From the material below, output a Markdown table with the columns Row and Line. Cover the lines starting at the one that contains "Where should I click to: Select" and ending at the one that contains "Looking at the screenshot, I should (x=294, y=70).", number each line in order, and leave out any blank lines.

--- Begin ---

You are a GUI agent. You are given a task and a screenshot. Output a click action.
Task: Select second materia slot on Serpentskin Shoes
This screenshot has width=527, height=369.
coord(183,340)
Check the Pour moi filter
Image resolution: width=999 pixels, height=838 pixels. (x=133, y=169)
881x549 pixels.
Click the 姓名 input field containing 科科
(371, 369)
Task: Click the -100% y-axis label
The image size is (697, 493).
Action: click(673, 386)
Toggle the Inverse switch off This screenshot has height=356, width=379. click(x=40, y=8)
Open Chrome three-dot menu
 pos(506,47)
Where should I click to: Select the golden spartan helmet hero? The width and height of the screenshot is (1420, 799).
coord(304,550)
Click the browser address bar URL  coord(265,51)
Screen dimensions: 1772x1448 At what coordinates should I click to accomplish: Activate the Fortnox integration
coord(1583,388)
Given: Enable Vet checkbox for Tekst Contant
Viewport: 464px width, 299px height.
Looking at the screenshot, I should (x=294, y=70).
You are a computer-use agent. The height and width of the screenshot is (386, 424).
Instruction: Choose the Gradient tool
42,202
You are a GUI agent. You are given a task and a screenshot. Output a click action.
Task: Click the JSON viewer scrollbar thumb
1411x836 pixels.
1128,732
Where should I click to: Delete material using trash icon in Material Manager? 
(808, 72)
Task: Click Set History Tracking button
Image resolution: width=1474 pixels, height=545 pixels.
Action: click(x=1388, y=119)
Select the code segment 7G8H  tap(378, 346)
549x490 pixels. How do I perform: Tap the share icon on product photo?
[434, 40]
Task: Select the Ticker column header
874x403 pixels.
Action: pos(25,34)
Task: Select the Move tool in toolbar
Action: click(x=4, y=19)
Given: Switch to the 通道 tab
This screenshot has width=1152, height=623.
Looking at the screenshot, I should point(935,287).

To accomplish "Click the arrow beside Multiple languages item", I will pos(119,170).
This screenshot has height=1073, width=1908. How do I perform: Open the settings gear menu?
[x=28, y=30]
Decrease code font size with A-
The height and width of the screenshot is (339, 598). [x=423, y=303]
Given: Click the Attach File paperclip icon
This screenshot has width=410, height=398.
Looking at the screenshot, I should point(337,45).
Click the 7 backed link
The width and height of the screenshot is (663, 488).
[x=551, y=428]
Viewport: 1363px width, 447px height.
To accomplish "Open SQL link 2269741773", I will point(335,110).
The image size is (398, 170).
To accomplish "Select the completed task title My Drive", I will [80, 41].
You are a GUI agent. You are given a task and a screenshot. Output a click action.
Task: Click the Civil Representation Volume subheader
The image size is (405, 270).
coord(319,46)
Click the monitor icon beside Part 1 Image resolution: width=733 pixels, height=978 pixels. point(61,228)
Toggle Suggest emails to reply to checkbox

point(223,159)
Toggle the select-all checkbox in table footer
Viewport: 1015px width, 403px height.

--- End ---

■ Problem solution
| Row | Line |
|---|---|
| 1 | Where should I click to: Select the golden spartan helmet hero? The width and height of the screenshot is (1420, 799). |
| 2 | coord(304,550) |
| 3 | Click the browser address bar URL  coord(265,51) |
| 4 | Screen dimensions: 1772x1448 At what coordinates should I click to accomplish: Activate the Fortnox integration |
| 5 | coord(1583,388) |
| 6 | Given: Enable Vet checkbox for Tekst Contant |
| 7 | Viewport: 464px width, 299px height. |
| 8 | Looking at the screenshot, I should (x=294, y=70). |